[Exercise requirements]: Scan the listing below. Copy each line that contains "agent".

[Provided entries]:
______________________________

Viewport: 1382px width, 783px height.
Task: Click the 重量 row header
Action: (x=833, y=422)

______________________________

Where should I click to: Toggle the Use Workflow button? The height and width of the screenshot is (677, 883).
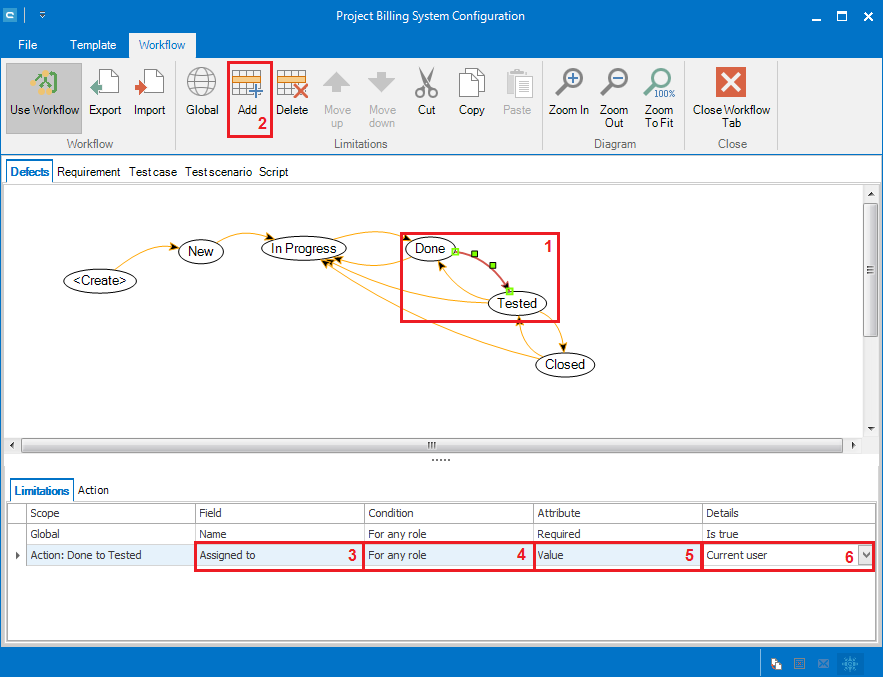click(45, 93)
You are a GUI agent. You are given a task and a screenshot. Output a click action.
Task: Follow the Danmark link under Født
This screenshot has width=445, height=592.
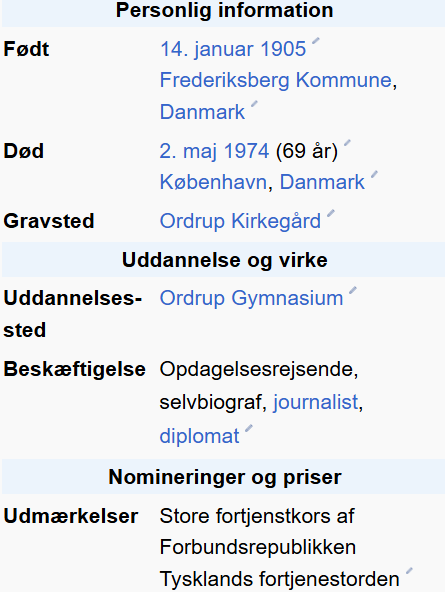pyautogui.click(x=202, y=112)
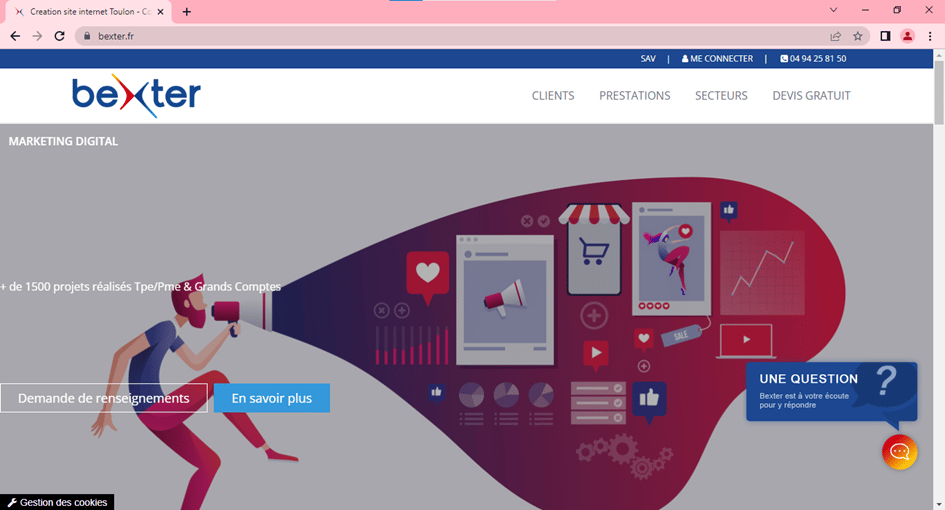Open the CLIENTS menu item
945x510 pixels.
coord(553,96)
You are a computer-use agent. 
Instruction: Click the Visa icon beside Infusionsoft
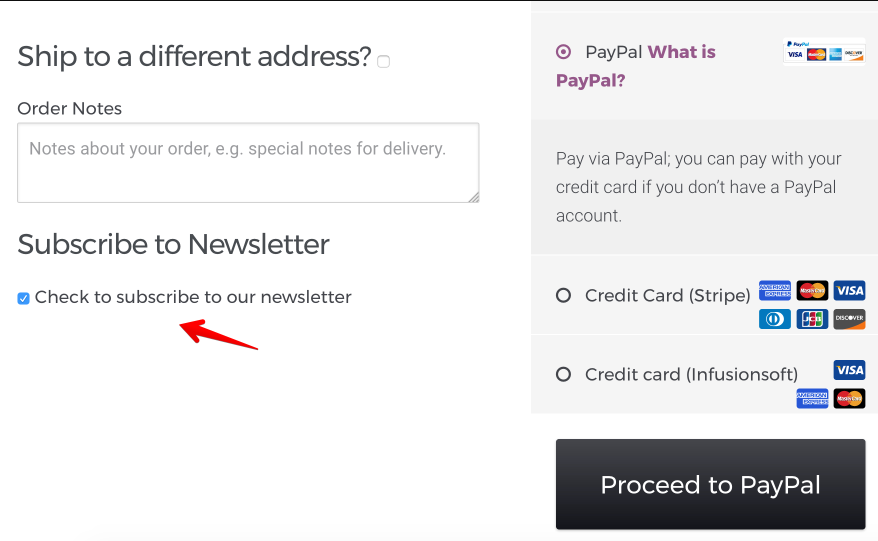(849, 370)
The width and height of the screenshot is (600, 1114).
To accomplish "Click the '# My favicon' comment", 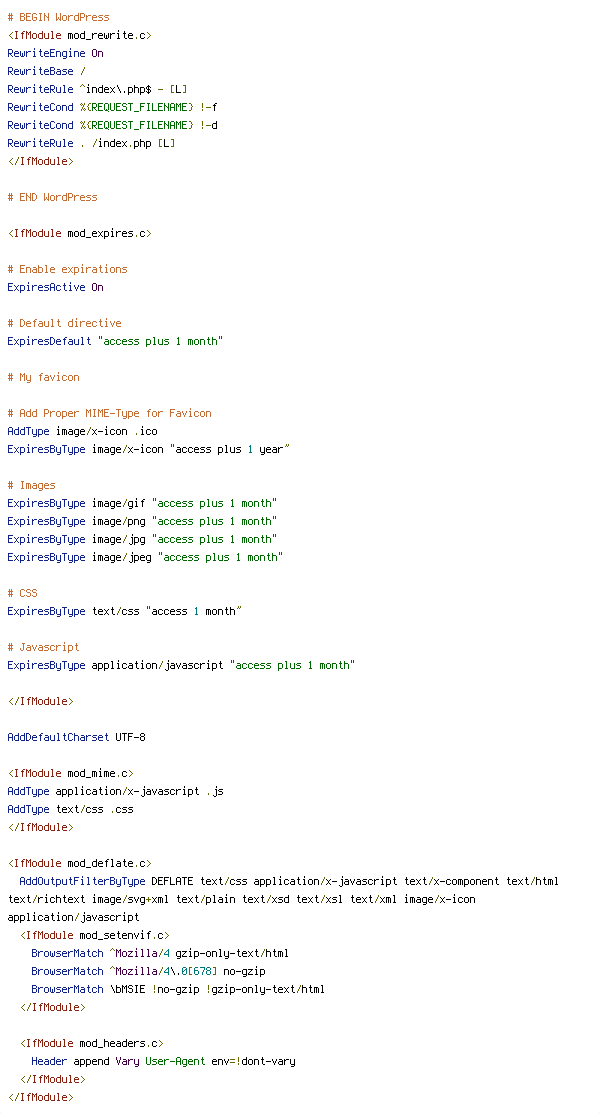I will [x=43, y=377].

______________________________

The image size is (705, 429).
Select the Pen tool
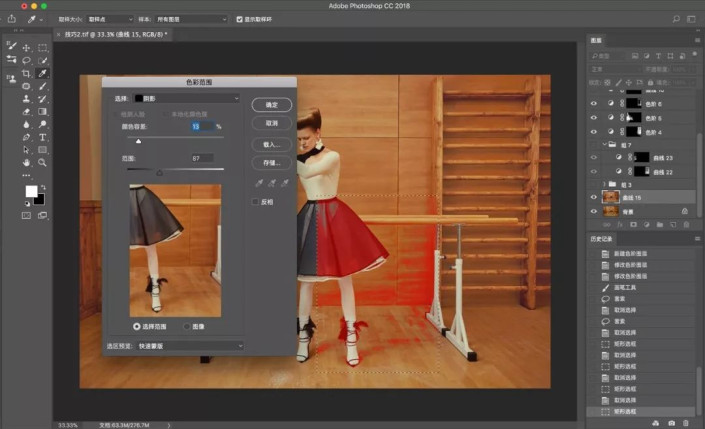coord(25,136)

______________________________

[Reply]:
You are a GUI agent. You are given a task and a screenshot. Output a click action.
You are a computer-use agent. 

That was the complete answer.